The latest headline seeker is Democrat
Ed Markey of Massachusetts, a senior member of the Energy
and Commerce Committee, which oversees the Food and
Drug Administration. He's released a report that's received
respectful media attention alleging a "conspiracy
of silence" between the FDA and drug companies
about accelerated approval. He claims the companies
are reneging on their commitments to complete post-approval
studies of their drugs, meaning "the public will
never know if the products that they believe are safe
and effective are no better than sugar pills or may
be even dangerous to their heath [sic]."
And what new examples do Mr. Markey and
his staff produce to support this claim? Amazingly,
none. They complain that AstraZeneca's lung-cancer drug
Iressa has been shown in post-market studies to confer
little survival benefit on most patients. But this was
known when Iressa was approved in 2003, as was the fact
that for 10% or so of cancer patients the drug can be
a real lifesaver.
The Congressional scolds also single out
Tysabri, an effective multiple sclerosis treatment that
was withdrawn from the market this year after studies
showed the possibility of a rare but fatal side effect.
But so what? Medicine has always been about trial and
error. Neither of these are examples of what the study
purports to demonstrate: dangerous or ineffective drugs
that have remained on the market because of industry's
failure to fulfill its study commitments.
The most important thing to understand
is that drugs never go straight from accelerated approval
to drugstore shelves, where "consumers are being
misled," as the study suggests. Accelerated approval
is by definition limited to drugs for serious and unmet
medical needs, where treatment will always occur under
the close supervision of a physician. And no oncologist,
to stick with the Iressa example, is under any illusion
about what the drug can and cannot do.
As for the companies' alleged failure
to complete post-market studies, it's worth noting that
in fact such studies have been completed for more than
half the drugs that have received accelerated approval
since 1992. Many of the non-completed studies are for
drugs approved in the past few years, for the simple
reason that there hasn't been enough time.

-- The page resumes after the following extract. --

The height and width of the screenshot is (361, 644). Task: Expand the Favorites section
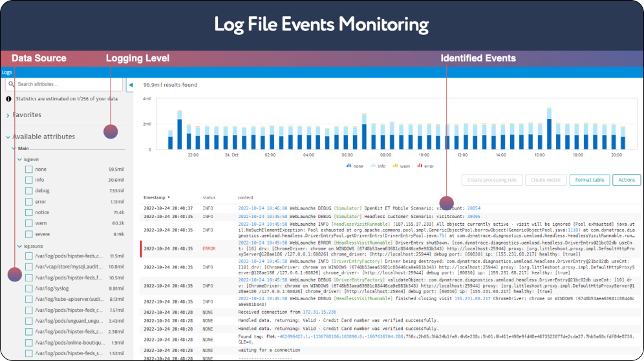(x=8, y=115)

Finally, what delays exist are mostly
the fault not of drug companies but of the FDA. That's
because the agency remains wedded to an outdated paradigm
that considers the placebo-controlled trial to be the
"gold standard." But of course seriously ill
patients aren't likely to volunteer for a trial -- where
they'd risk getting a sugar pill -- once a drug is on
the market. If the FDA wants to facilitate post-market
trials, it should embrace new statistical models that
will allow studies to be conducted without the need
for placebo groups and sugar pills.
Mr. Markey's report does nothing to address
this genuinely serious issue, and neither does his companion
piece of legislation aimed at forcing the FDA to get
tougher on drug companies. The exercise looks like a
stunt to grab some media attention, albeit at the expense
of desperately ill patients who need faster access to
developmental drugs.
(Copyright (c)
2005, Dow Jones & Company, Inc.)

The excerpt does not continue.